What the task requires: Each line of the listing that holds "submenu" counts once; report how many there are, and nothing more.

Material shown:
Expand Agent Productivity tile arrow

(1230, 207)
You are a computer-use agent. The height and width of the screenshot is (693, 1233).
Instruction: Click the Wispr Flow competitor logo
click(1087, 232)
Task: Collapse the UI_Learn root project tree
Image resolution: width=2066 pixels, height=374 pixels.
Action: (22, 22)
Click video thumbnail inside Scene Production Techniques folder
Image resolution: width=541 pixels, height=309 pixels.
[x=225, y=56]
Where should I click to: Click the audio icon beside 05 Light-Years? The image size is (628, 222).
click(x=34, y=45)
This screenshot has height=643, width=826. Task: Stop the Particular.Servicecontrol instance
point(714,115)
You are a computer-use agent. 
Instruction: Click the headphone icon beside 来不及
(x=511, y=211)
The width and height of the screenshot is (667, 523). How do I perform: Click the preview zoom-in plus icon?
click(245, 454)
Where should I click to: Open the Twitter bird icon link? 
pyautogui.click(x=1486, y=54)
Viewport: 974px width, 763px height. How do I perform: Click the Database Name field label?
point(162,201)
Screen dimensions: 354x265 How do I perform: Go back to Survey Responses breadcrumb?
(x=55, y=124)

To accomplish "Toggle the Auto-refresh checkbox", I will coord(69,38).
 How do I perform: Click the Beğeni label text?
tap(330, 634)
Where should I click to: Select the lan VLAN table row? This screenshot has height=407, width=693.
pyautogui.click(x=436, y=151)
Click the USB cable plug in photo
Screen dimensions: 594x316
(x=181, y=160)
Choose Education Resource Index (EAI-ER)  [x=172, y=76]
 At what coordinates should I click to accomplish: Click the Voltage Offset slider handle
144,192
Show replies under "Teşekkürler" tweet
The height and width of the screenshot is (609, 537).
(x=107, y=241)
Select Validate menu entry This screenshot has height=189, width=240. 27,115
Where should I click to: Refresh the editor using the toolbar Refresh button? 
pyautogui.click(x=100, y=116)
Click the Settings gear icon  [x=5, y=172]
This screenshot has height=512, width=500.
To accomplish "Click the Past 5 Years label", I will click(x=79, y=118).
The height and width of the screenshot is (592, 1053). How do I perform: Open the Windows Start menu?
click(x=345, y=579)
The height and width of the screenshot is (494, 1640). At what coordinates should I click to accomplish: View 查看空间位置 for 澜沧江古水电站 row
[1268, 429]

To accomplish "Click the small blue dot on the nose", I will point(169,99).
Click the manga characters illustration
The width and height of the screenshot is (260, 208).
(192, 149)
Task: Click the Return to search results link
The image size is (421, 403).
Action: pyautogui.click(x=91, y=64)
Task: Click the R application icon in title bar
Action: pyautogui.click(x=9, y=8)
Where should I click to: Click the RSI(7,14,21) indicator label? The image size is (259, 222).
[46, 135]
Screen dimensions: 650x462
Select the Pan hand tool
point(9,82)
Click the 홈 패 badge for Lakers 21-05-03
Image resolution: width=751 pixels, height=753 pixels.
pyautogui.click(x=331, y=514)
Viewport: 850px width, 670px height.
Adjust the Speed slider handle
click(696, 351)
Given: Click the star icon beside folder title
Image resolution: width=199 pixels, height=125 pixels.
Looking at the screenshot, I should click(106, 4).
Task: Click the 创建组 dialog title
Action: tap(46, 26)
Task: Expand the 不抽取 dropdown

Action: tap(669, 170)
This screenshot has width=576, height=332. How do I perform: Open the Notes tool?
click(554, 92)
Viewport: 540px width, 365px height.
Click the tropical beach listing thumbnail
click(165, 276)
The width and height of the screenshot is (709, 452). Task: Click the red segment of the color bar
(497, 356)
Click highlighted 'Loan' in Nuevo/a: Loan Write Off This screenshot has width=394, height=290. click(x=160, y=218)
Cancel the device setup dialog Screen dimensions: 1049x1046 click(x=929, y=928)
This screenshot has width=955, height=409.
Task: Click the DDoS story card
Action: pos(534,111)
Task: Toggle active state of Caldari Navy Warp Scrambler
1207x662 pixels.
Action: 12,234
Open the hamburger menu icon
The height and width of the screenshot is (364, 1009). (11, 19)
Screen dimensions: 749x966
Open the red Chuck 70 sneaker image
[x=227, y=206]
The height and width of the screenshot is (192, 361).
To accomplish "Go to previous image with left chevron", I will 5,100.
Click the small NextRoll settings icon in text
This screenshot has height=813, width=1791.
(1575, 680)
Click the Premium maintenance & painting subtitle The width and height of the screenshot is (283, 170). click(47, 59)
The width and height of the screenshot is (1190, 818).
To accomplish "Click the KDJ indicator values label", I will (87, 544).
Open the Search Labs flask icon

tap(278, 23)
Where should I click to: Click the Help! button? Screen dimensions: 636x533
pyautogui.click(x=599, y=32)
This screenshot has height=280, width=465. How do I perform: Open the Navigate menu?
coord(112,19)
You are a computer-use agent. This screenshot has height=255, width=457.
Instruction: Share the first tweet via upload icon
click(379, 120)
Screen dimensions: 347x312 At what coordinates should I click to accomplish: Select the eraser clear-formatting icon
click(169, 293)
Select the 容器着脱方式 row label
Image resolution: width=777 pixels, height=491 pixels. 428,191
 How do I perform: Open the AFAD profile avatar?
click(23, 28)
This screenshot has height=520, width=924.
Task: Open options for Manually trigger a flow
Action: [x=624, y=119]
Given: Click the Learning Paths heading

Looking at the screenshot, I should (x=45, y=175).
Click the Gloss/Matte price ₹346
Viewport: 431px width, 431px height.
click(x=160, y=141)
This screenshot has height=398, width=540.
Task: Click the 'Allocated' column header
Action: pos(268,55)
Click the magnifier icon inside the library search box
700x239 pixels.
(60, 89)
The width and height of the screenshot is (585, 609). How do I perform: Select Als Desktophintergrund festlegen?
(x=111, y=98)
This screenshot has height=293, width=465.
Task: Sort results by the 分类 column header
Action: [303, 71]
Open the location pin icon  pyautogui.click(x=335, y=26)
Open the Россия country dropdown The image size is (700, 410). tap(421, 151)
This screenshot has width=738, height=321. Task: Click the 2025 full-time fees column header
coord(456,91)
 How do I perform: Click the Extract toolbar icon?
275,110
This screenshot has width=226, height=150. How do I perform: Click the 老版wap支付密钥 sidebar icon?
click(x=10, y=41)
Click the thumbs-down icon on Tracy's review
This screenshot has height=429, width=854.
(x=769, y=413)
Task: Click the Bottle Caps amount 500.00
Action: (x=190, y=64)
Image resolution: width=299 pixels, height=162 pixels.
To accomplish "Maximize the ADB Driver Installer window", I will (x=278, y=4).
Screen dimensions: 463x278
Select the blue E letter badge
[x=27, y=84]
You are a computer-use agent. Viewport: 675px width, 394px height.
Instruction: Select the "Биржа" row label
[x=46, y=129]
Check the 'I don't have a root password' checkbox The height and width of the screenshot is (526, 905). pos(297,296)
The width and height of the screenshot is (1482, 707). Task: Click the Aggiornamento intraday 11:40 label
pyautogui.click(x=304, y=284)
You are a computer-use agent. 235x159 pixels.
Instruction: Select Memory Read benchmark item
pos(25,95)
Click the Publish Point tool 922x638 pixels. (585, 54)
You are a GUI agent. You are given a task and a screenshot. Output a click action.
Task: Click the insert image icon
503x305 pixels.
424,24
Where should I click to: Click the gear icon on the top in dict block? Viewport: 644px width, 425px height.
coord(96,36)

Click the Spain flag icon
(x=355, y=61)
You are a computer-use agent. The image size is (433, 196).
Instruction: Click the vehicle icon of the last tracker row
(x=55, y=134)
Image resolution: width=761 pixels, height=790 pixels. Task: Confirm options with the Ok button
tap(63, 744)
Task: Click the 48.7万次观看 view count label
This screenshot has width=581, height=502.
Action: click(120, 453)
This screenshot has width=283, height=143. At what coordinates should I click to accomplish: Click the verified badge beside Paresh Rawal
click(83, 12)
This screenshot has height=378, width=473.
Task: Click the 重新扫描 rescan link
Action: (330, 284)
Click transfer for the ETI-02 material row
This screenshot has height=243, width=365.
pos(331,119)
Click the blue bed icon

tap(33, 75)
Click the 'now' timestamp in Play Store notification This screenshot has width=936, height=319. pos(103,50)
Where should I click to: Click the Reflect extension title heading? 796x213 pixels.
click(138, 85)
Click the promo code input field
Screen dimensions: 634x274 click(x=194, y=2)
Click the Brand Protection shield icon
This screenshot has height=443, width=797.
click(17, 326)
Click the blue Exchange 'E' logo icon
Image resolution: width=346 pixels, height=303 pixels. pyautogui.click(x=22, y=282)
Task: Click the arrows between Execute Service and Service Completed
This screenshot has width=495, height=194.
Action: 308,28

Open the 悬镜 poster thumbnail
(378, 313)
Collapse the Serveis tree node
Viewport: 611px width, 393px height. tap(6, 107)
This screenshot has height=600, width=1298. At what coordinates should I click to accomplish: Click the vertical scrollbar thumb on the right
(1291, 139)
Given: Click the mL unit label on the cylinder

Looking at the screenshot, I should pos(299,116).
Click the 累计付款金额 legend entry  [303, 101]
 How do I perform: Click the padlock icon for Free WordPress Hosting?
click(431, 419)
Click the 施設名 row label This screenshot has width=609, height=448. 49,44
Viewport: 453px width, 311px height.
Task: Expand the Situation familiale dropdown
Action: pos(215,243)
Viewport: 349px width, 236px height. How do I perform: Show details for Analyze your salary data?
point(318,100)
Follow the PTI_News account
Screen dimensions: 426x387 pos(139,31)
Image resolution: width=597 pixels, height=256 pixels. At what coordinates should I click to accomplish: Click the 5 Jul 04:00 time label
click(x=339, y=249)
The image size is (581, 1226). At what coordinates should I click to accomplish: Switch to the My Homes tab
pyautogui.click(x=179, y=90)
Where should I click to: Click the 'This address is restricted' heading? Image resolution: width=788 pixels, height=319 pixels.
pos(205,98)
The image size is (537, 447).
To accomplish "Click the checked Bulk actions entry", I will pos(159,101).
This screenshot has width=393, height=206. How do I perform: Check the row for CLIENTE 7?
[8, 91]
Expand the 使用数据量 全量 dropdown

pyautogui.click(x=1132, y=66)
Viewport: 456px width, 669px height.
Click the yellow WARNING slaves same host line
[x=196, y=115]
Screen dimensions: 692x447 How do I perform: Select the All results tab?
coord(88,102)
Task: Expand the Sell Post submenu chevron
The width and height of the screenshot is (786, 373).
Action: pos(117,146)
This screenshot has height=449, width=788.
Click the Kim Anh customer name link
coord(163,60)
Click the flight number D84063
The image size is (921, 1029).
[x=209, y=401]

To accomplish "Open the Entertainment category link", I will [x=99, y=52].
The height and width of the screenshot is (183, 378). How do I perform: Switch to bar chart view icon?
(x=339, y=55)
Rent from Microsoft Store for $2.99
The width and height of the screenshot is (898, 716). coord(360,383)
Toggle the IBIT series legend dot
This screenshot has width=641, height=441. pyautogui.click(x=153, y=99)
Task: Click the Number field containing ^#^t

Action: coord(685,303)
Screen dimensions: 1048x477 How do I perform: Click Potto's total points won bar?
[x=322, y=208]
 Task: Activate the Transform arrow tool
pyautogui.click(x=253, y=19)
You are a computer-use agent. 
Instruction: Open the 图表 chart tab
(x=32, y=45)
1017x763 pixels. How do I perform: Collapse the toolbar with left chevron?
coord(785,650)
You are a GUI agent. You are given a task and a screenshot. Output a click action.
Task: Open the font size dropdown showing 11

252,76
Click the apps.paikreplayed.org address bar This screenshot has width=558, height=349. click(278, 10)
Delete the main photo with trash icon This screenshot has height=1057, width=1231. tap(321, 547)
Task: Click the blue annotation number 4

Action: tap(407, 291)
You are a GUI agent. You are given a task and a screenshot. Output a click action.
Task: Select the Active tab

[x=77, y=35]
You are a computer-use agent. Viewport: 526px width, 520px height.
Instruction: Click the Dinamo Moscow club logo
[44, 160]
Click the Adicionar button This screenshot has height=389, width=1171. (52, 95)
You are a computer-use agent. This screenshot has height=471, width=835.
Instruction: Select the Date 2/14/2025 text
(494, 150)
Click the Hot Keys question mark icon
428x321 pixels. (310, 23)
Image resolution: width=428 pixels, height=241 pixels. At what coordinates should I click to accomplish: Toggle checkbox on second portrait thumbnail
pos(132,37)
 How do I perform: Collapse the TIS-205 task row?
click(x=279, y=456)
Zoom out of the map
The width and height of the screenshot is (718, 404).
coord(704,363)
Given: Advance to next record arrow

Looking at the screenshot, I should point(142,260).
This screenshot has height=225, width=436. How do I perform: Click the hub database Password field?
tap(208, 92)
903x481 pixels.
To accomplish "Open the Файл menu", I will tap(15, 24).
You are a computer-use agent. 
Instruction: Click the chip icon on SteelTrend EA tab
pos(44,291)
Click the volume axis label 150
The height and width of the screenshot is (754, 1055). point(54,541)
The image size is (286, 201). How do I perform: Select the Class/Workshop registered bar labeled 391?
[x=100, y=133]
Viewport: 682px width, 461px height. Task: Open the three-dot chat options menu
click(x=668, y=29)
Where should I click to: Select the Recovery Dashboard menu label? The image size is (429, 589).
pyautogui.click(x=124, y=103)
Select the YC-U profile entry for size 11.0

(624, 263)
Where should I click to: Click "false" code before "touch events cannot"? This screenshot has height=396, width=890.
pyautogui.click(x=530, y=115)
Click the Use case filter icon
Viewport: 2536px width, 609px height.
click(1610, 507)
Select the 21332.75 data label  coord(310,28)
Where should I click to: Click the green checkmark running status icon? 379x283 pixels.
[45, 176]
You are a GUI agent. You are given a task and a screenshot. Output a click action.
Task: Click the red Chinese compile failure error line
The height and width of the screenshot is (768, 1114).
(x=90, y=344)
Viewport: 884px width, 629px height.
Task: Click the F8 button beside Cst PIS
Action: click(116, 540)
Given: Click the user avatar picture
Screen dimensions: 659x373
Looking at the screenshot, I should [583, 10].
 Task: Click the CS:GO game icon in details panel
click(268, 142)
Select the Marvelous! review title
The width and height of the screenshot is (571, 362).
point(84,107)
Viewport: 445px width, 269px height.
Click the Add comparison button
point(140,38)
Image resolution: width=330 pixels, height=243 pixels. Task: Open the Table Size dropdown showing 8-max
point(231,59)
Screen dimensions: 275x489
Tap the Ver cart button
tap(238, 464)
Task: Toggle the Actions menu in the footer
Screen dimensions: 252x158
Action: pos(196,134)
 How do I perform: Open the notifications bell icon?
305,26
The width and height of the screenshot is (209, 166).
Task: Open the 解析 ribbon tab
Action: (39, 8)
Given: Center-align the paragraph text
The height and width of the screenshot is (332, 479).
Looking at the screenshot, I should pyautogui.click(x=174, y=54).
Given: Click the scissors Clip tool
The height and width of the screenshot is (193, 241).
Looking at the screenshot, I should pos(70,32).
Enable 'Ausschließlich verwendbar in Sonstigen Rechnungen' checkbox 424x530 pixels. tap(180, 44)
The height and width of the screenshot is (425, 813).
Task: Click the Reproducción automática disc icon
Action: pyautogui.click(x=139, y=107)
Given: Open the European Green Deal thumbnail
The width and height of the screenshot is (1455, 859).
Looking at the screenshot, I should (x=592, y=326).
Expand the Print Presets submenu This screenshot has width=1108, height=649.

Result for this exercise: 2